It was found that the metabolic activity of the cells in the periphery and core of the spheroid was different. Higher oxidative stress and induction of caspase-3 were observed in the peripheral layers after PDT. These parts were more destabilised and showed higher expression of LC3B, an autophagic marker. However, the response of the whole system to the treatment was controlled by the cells in the core of the spheroids, which were hardly affected by the treatment. It has been shown that the depth of penetration of hypericin into this system is an important limiting step for PDT and the induction of autophagy and apoptosis.

CONCLUSIONS

In this work, we have described the fluorescence imaging of vital mitochondria, caspase-3 production and immunostaining of autophagic LC3B in cells from glioblastoma spheroids before and after PDT. Overall, we can conclude that this model represents an in vitro and in vivo applicable alternative for the study of PDT in solid microtumours.

Effective transport of aggregated hypericin encapsulated in SBA-15 nanoporous silica particles for photodynamic therapy of cancer cells

Photodynamic therapy (PDT) represents an interesting modality for the elimination of damaged biomaterials and cells. This treatment takes advantage of the photosensitizing properties of molecules that are active only when irradiated with light. In the present work, a dual property of hypericin, a hydrophobic molecule with high performance in photodiagnostics and photodynamic therapy, was exploited. The non-fluorescent and photodynamically inactive form of hypericin aggregates was loaded into the nanopores of SBA-15 silica particles. The synthesized particles were characterized by infrared spectroscopy, thermogravimetry, differential thermal analysis, small-angle X-ray scattering and transmission electron microscopy. Hypericin aggregates were confirmed by absorption spectra typical of aggregated hypericin and by its short fluorescence lifetime. Release of hypericin from the particles was observed toward serum proteins, mimicking physiological conditions. Temperature- and time-dependent uptake of hypericin by cancer cells showed gradual release of hypericin from the particles and active cellular transport by endocytosis. A closer examination of SBA-15-hypericin uptake by fluorescence lifetime imaging showed that aggregated hypericin molecules, characterized by a short fluorescence lifetime (∼4 ns), were still present in the SBA-15 particles upon uptake by cells. However, monomerization of hypericin in cancer cells was observed by extending the hypericin fluorescence lifetime by ∼8 ns, preferentially in lipid compartments and the plasma membrane. This suggests a promising prognosis for delayed biological activity of the entire cargo, which was confirmed by effective PDT in vitro. In summary, this work presents an approach for safe, inactive delivery of hypericin that is activated at the target site in cells and tissues.

# # # # #

TASKS |
**a)** Using the passage on hypericin in photodynamic therapy, decide whether each statement agrees with it: (i) caspase-3 induction after PDT was higher in the peripheral layers of the spheroid; (ii) the cells in the core of the spheroids were strongly affected by the treatment; (iii) aggregated hypericin inside the SBA-15 particles had a fluorescence lifetime of about 8 ns. Answer yes or no for each and quote the words of the passage that decide it.
**b)** Carry the passage on hypericin in photodynamic therapy forward, beginning right after its last sentence.

# # # # #

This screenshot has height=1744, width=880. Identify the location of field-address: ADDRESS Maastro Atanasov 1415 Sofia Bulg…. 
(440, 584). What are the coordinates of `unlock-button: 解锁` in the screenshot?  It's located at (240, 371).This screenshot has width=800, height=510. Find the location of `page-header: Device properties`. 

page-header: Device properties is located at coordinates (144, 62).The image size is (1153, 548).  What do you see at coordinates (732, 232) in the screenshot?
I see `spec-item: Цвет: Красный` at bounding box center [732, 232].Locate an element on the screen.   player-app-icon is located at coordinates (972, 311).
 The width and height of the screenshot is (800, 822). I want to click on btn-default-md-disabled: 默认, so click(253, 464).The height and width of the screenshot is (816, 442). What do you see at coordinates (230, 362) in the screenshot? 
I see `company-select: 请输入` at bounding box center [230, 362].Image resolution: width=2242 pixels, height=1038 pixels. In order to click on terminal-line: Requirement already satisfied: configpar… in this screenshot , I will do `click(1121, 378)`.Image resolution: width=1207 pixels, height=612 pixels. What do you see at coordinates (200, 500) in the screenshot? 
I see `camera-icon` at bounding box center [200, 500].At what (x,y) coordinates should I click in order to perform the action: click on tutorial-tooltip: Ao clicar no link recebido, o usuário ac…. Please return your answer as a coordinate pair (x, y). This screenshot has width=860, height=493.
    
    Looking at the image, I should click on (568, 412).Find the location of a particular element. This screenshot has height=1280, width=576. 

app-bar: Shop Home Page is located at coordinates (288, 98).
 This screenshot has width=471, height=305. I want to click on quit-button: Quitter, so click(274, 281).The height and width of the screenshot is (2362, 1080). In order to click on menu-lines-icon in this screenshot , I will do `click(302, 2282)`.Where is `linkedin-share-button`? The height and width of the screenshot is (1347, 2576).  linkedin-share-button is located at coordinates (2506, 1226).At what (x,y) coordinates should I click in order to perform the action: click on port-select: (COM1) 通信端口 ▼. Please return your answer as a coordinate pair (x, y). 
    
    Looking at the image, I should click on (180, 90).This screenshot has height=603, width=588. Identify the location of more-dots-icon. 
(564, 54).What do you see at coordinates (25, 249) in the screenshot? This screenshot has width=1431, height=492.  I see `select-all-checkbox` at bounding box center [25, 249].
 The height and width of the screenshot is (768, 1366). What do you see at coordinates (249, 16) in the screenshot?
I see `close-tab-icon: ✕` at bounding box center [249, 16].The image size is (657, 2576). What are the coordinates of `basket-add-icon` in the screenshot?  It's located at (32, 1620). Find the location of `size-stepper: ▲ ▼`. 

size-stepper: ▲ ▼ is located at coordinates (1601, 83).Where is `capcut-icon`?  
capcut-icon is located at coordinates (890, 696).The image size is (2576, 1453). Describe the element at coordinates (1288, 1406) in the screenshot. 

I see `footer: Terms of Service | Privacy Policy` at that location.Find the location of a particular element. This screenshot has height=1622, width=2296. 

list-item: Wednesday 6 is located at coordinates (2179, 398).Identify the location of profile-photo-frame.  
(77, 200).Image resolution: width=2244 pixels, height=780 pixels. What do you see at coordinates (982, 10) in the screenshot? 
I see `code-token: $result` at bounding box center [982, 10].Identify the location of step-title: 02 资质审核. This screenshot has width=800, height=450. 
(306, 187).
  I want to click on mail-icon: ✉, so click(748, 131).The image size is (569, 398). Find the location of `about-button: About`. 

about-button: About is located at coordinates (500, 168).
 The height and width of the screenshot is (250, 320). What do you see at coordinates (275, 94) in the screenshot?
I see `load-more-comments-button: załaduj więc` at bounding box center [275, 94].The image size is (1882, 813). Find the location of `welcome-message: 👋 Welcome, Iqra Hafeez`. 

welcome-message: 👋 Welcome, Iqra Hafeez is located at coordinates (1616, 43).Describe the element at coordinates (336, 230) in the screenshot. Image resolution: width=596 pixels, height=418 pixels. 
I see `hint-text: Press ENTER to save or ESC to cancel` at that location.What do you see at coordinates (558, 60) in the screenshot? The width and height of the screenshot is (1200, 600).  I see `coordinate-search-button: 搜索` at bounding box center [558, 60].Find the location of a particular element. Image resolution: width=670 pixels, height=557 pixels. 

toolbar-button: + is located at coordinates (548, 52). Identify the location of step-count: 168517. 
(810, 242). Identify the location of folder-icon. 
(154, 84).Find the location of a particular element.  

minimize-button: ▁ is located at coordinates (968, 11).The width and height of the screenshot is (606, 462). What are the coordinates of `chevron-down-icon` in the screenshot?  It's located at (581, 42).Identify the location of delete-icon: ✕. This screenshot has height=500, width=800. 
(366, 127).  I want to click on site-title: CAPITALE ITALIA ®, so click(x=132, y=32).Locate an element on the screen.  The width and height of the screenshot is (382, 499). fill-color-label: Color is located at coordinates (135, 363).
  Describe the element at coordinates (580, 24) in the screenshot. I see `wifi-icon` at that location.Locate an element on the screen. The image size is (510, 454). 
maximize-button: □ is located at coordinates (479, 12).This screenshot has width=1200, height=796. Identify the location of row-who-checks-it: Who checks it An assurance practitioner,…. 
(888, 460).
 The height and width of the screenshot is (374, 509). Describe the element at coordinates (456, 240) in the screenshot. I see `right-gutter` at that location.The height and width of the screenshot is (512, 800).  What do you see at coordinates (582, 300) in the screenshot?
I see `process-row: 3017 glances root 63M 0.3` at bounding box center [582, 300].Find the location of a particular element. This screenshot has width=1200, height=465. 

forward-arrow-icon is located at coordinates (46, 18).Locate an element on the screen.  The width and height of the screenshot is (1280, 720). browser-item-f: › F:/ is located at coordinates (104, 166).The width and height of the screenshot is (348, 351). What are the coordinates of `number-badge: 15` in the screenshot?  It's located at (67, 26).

# # # # #

ANSWERS FOR THE EXERCISE |
**a)**
(i) Yes: "Higher oxidative stress and induction of caspase-3 were observed in the peripheral layers after PDT."
(ii) No: "which were hardly affected by the treatment."
(iii) No: "characterized by a short fluorescence lifetime (∼4 ns)"

**b)**
Redistribution of hydrophobic hypericin from nanoporous particles of SBA-15 silica in vitro, in cells and in vivo

Nanoporous silica is nowadays used in various fields of nano- and micro-materials research. The advantage of nanoporous material is that it can be filled with various hydrophilic and hydrophobic molecules, which are then delivered to the target cells and tissues. In the present study, we have studied the interaction of nanoporous silica with hydrophobic and photodynamically active molecule - hypericin. Hypericin was adsorbed on/in SBA-15 silica, which led to the disappearance of its fluorescence due to hypericin aggregate formation. However, it was observed here that hypericin can be easily redistributed from these particles towards proteins and lipids in serum and cells in vitro and in vivo. Moreover, the charged surface character of SBA-15 pores forced the creation of protein/lipid corona on particles. Such complex enabled monomerization of hypericin on the surface of particles presented by fluorescence in the corona and singlet oxygen production suitable for photodynamic therapy (PDT). The PDT efficacy achieved by introducing the new construct into the PDT protocol was comparable to the efficacy of hypericin PDT. In conclusion, this study demonstrates a promising approach for the delivery of hydrophobic photosensitizers to cancer cells by nanoporous silica using fluorescence techniques.